Mark Andrews: We will come into this week expecting Andrews to return out of the bye. After missing Week 9 with knee and shoulder issues paired with leaving early in Week 8 and failing to catch a pass in Week 7, Andrews has been a fantasy void since Week 6.
Despite the tough turn of events for gamers, if Andrews is back and healthy, he immediately moves back into the front-end tier of TE1 options.
Andrews still leads all tight ends in team target share (26.2%) even with all of his missed time. His 28.6% target per route rate is tops at the position.
Carolina has also been vulnerable to tight ends, allowing a 70.5% catch rate (22nd), 7.4 yards per target (18th), and a 4.9% touchdown rate (17th) to the position.
In a very thin week with byes and injuries all over the position, you could cast a deep line on Isaiah Likely having a role in the offense still coming out of the bye, even with Andrews returning.
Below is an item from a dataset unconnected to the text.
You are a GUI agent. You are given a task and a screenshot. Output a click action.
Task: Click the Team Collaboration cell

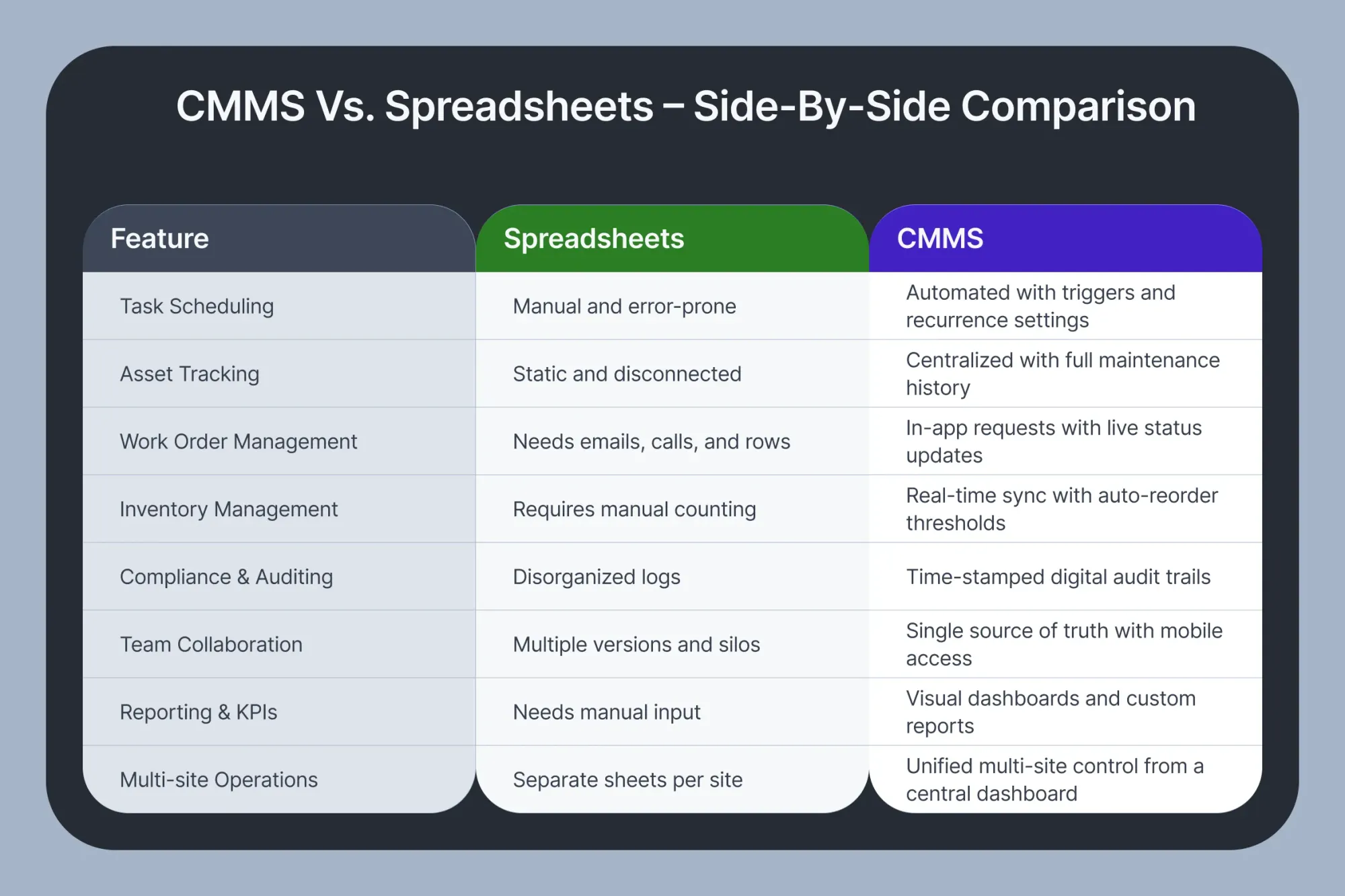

Likely has only run 92 routes this season with Andrews on the field, but he has been targeted on 20.7% of those routes.
Tommy Tremble: After running a route on 70.8% of the dropbacks in Week 7, Tremble has route participation rates of 55.3%, 56.3%, and 42.1% since. He does have a touchdown in two of his past games, but even as a touchdown or bust play, Tremble is a thin option.
Ravens vs Panthers Prediction for Week 11:
Based on the Sharp Football moneyline outcome model, recent trends & key matchups, we predict the Ravens will win this Week 11 game.